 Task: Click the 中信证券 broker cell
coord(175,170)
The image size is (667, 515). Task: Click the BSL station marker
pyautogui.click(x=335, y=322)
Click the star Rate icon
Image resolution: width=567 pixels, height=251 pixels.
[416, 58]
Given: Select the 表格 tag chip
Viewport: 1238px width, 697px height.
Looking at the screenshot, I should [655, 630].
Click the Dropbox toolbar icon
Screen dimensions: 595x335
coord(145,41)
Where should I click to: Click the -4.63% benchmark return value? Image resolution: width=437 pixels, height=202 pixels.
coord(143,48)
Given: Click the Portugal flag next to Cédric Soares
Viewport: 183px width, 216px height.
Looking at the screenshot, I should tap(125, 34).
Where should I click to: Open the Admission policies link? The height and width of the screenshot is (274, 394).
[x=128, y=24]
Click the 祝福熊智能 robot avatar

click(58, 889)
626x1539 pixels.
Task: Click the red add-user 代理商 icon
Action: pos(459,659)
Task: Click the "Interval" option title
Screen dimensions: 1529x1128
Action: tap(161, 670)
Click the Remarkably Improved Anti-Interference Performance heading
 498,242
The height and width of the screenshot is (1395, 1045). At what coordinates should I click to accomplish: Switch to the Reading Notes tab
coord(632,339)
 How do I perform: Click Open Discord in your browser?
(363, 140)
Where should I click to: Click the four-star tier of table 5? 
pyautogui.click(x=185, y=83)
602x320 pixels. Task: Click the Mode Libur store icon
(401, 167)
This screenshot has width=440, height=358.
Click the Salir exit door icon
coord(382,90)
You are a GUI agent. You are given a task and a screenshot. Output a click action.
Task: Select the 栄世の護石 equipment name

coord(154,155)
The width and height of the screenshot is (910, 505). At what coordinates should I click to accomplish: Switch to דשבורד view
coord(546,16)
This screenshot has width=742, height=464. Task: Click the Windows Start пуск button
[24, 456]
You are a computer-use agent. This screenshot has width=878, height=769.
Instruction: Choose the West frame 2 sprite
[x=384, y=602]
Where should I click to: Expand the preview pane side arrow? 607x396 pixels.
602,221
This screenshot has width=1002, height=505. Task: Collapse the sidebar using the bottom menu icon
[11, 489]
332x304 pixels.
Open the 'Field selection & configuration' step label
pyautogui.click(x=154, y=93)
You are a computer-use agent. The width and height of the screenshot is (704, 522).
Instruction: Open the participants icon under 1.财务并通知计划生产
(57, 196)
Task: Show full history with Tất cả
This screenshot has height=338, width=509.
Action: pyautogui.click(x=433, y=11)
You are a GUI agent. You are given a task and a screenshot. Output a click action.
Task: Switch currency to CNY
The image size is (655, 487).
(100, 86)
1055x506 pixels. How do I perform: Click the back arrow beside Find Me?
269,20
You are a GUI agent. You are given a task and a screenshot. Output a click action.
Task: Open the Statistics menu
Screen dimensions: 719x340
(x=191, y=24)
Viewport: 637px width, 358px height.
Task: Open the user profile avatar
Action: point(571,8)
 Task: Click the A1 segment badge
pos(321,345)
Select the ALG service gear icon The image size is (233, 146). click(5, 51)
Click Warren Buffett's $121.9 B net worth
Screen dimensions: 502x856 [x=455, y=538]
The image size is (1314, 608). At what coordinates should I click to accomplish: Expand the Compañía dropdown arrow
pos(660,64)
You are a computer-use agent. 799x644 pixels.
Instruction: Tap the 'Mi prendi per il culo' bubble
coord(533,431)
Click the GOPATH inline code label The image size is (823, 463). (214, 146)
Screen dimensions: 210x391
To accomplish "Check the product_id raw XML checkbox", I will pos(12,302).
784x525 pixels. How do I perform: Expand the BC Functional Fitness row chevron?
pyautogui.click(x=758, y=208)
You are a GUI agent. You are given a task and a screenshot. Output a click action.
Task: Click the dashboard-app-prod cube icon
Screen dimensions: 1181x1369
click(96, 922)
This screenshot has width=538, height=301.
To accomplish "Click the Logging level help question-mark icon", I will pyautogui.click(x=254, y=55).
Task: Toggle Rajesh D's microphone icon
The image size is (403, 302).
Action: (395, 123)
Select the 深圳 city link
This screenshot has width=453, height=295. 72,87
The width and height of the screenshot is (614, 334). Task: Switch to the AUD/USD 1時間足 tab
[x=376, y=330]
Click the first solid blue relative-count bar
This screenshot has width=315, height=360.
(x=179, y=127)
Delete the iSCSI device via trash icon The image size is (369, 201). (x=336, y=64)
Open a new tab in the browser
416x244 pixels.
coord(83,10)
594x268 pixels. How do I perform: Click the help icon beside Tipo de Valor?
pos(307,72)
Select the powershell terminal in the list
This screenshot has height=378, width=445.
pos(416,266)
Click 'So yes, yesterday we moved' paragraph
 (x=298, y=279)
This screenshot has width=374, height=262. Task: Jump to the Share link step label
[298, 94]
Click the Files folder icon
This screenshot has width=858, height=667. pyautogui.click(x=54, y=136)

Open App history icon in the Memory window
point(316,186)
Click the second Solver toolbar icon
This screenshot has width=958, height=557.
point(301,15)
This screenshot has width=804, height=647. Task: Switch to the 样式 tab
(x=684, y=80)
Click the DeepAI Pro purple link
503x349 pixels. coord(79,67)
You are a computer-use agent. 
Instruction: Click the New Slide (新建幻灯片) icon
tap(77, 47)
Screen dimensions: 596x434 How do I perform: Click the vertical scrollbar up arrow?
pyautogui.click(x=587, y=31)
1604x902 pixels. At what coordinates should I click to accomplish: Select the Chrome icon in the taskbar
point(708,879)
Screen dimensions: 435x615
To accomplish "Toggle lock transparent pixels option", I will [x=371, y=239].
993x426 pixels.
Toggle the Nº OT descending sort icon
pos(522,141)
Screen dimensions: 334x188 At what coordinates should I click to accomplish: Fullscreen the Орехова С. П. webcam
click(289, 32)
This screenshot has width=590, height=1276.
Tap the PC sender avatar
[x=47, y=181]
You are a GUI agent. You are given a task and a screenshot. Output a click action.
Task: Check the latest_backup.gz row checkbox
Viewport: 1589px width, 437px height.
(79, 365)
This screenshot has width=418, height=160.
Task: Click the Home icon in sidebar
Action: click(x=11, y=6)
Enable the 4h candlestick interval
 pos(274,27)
◆ ◆ ◆ ◆
▶ [EXERCISE BRIEF] Please give only the number of lines above that contain the word "checkbox".

▶ [YOUR RESPONSE] 2